Monday, Feb. 11, 1985

Trying to Stop a Rolling Barrel

By Stephen Koepp.

Conditions appeared to be ripe last week for the long-predicted breakup of the Organization of Petroleum Exporting Countries. The pressure of OPEC's three-year struggle to prop up global oil prices seemed, at long last, to have fractured the group beyond repair. During the three-day emergency meeting in Geneva, OPEC's ministers let loose an unprecedented public display of insults, accusations and stubbornness. Yet once again the blowup failed to happen, and the group reached some broad agreements. Nonetheless, those accords showed convincingly that OPEC has lost its ability to dictate world oil prices.

To align their official rates with sagging world petroleum markets, nine of the 13 OPEC members reshuffled the prices of a variety of crudes they sell; the effect was to reduce the weighted average cost of an OPEC barrel of oil by 29 cents, although some grades will drop by more than $1. It was only the second price cut in the organization's 25-year history. The first came in March 1983, when sliding world crude prices forced OPEC to mark down its Arab Light benchmark crude by $5 per bbl., to $29.

Last week's agreement largely settled a long-festering dispute over the price differentials between two major grades of oil, light and heavy. The light-crude producers like the United Arab Emirates needed lower official prices in order to remain competitive with less expensive heavy oil produced by countries like Kuwait and Venezuela. The group also took the symbolic step of abandoning Arab Light as the bench-mark price for all OPEC crude. Arab Light, once the world's most important oil, is now just another grade struggling in a world awash in oil. Admitted OPEC's current chairman, Subroto, who is Indonesia's Oil Minister: "The fundamentals of the market will ultimately determine the price."

Norway, a non-OPEC oil producer, touched off the cartel's current troubles last October by cutting the price of its North Sea crude by $1.50 per bbl., to $28.50. Britain quickly followed Norway, which inspired OPEC member Nigeria to undercut both competitors and sell its oil for $28. OPEC tried to brake the price slide in October by reducing the output quota for its members from 17.5 million bbl. a day to 16 million in hopes that lower supply would mean higher prices. At the time, the group predicted confidently that as soon as oil refiners began building their stockpiles for winter, the global glut would evaporate. But aside from January's arctic blast across Europe and North America, winter temperatures have been moderate in the Northern Hemisphere. Instead of stocking up, oil buyers have waited for prices to fall still further.
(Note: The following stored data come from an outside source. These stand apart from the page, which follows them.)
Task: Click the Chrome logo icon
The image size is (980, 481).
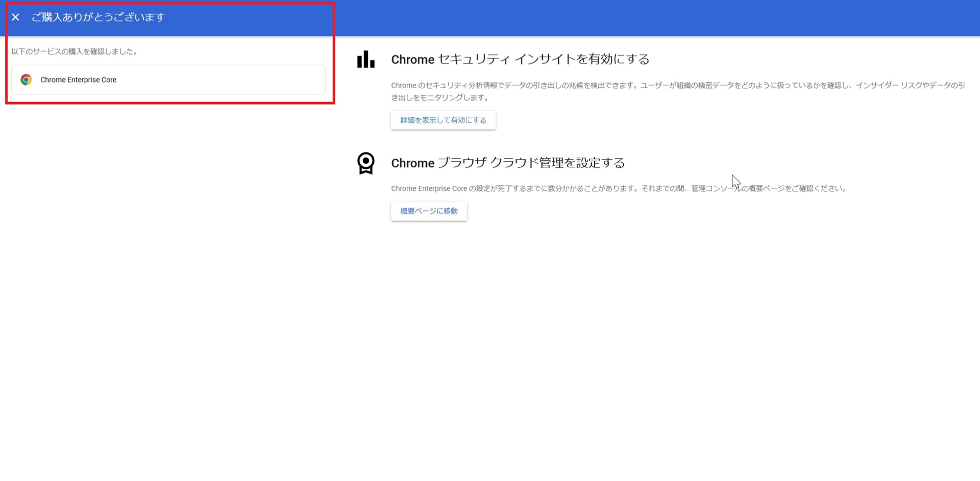Action: (x=26, y=80)
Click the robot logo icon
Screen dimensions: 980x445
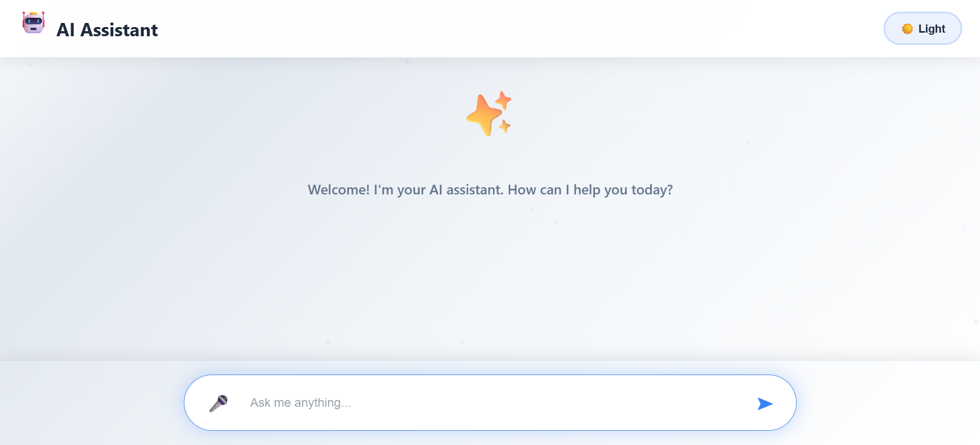tap(34, 23)
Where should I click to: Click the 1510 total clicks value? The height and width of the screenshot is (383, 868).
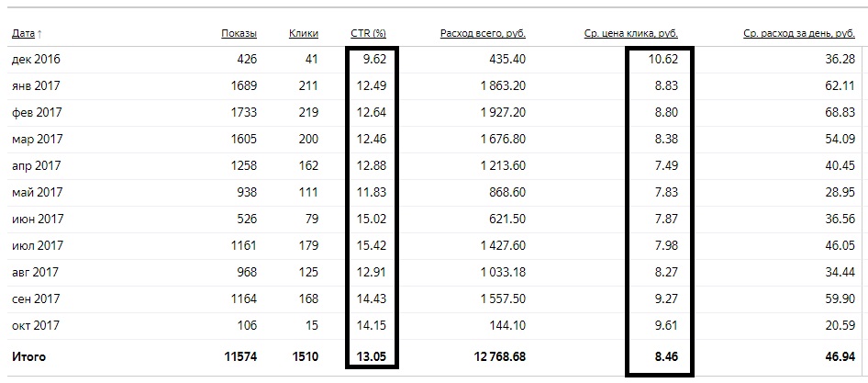click(305, 356)
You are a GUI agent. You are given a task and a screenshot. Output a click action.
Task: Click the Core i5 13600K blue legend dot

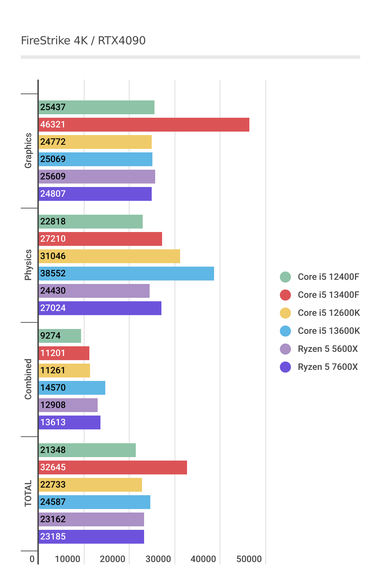[x=285, y=331]
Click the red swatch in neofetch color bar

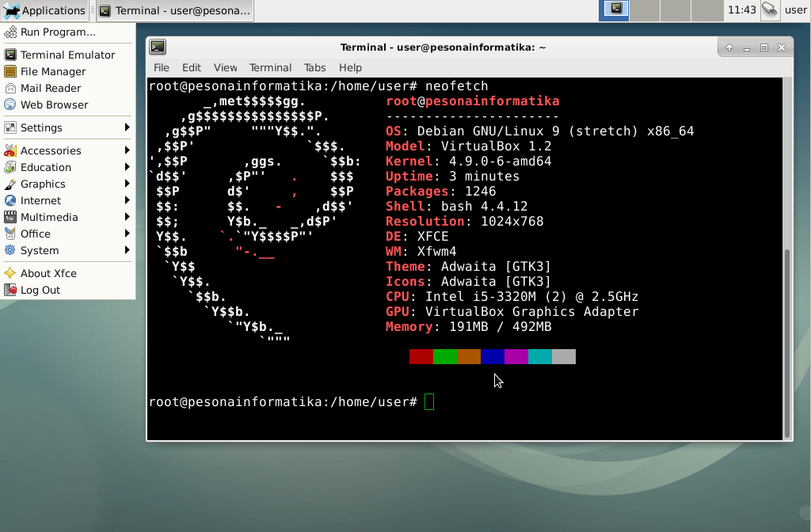pos(422,356)
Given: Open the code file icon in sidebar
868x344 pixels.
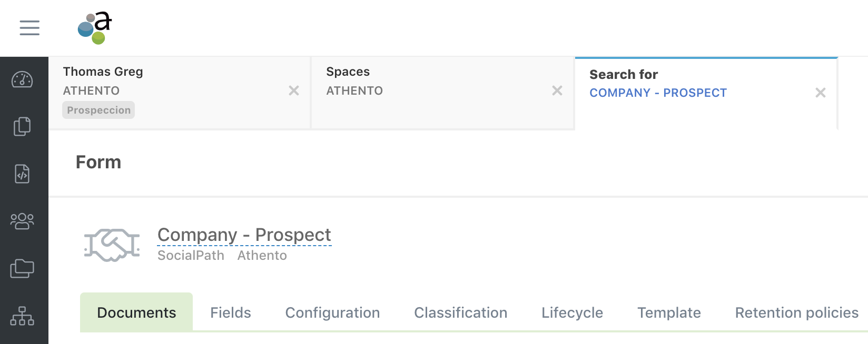Looking at the screenshot, I should pyautogui.click(x=22, y=174).
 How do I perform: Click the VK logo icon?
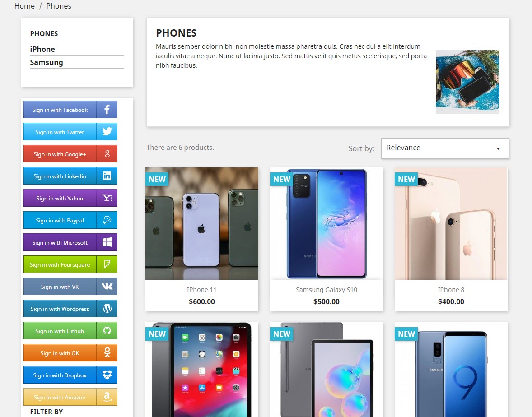[107, 287]
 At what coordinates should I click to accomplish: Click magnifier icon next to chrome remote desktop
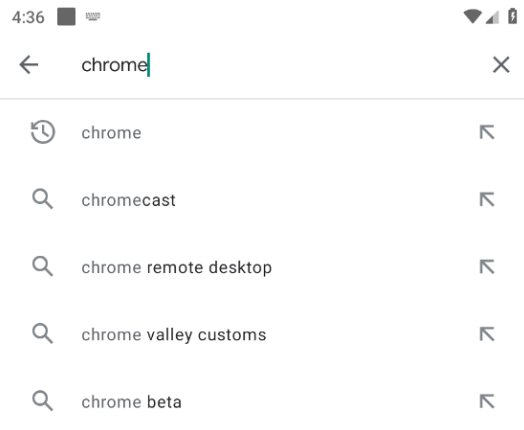tap(42, 266)
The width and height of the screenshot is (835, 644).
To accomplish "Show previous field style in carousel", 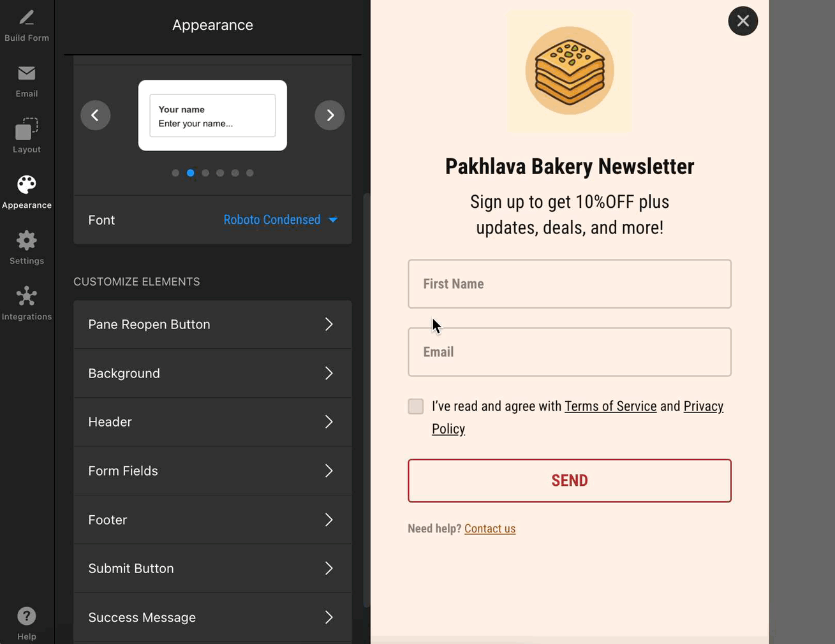I will click(95, 115).
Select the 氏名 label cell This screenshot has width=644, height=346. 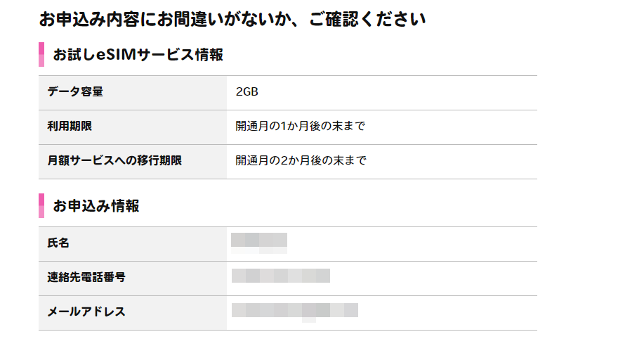(133, 244)
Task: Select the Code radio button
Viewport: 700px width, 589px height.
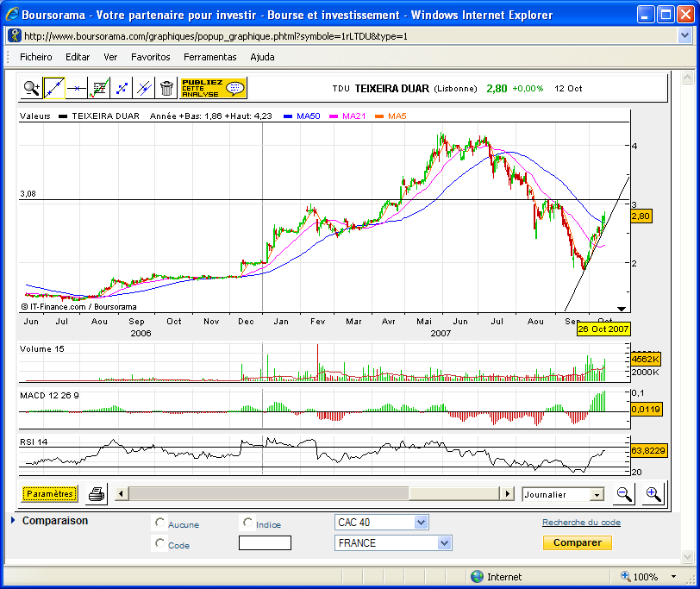Action: [159, 542]
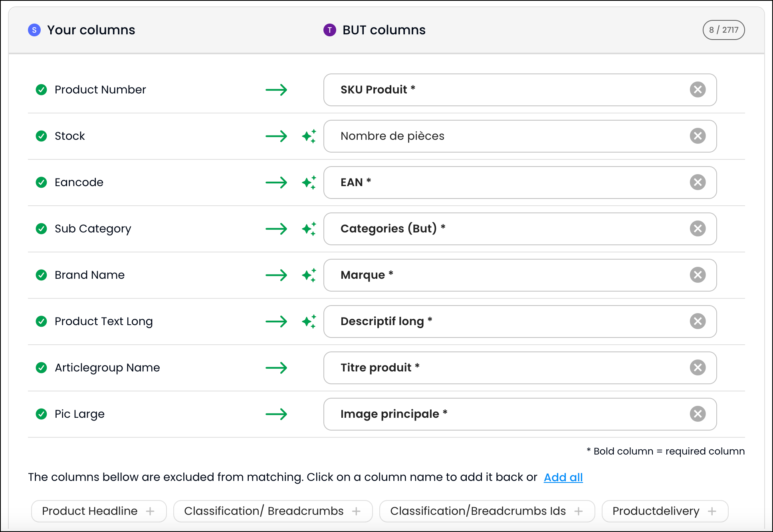Add back the Productdelivery column
The width and height of the screenshot is (773, 532).
(x=664, y=511)
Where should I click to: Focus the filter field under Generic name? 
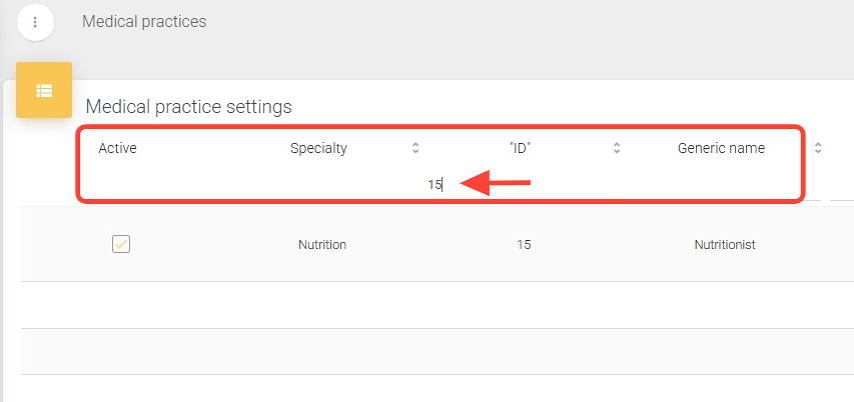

Last week's meeting had hardly got under way when it ran into trouble. Nigerian Oil Minister Tam David-West sparked an uproar by discrediting a report prepared by Mani Said al-Oteiba of the United Arab Emirates. The study came from a committee that attempts to find out which OPEC members are secretly exceeding their quotas or selling at discounts from official prices. Financially strapped Nigeria is one of the suspects. Oteiba stormed out of the conference, telling reporters that David-West "is stabbing OPEC in the back by defying our pricing structure."

Oteiba later returned to the meeting, but next day the Oil Minister from Egypt, who attends the sessions only as an observer since his country is not an OPEC member, walked out in a burst of indignation over presumed insults by Saudi Oil Minister Sheik Zaki Yamani. The Arabian official apparently blamed the Egyptian for being the source for an article in the Wall Street Journal * just three days earlier that told in detail about the sumptuous comforts enjoyed by the ministers during their meetings.

The surprisingly open display of rancor within OPEC temporarily alarmed some financial markets. Despite the cartel's declining share of free-world production, from 64% in 1979 to about 40% currently, moneymen fear that if the group should break up, the ensuing price war would cause financial turmoil in other oil-producing countries. U.S. oilmen predict that a price decline to $15 per bbl., for example, would choke off all drilling ventures and put the U.S. back at the mercy of producers in the Persian Gulf.

After the OPEC decisions were announced, prices rose slightly on the spot market, where the cost of oil floats according to supply and demand. Industry experts believe that within about a month the spot price of crude could resume a downward drift. OPEC members will continue to be tempted to give discounts in order to boost sales. Moreover, the group's resolve appears weaker, since four countries (Libya, Algeria, Iran and Gabon) refused to endorse the price cuts. Said Constantine Fliakos, a senior oil analyst for Merrill Lynch: "A majority decision is not good enough for OPEC, which has had difficulty enforcing even unanimous decisions."

For American consumers, last week's actions will mean little change in gasoline prices because most of the benefits of falling crude prices have already been passed along. The average cost of gas at the pump stands at about $1.14 per gal., down 5 cents from October. Prices were reported as low as 88 cents per gal. in Texas. U.S. gas prices have come a long way since the peak of $1.42 reached in March 1981.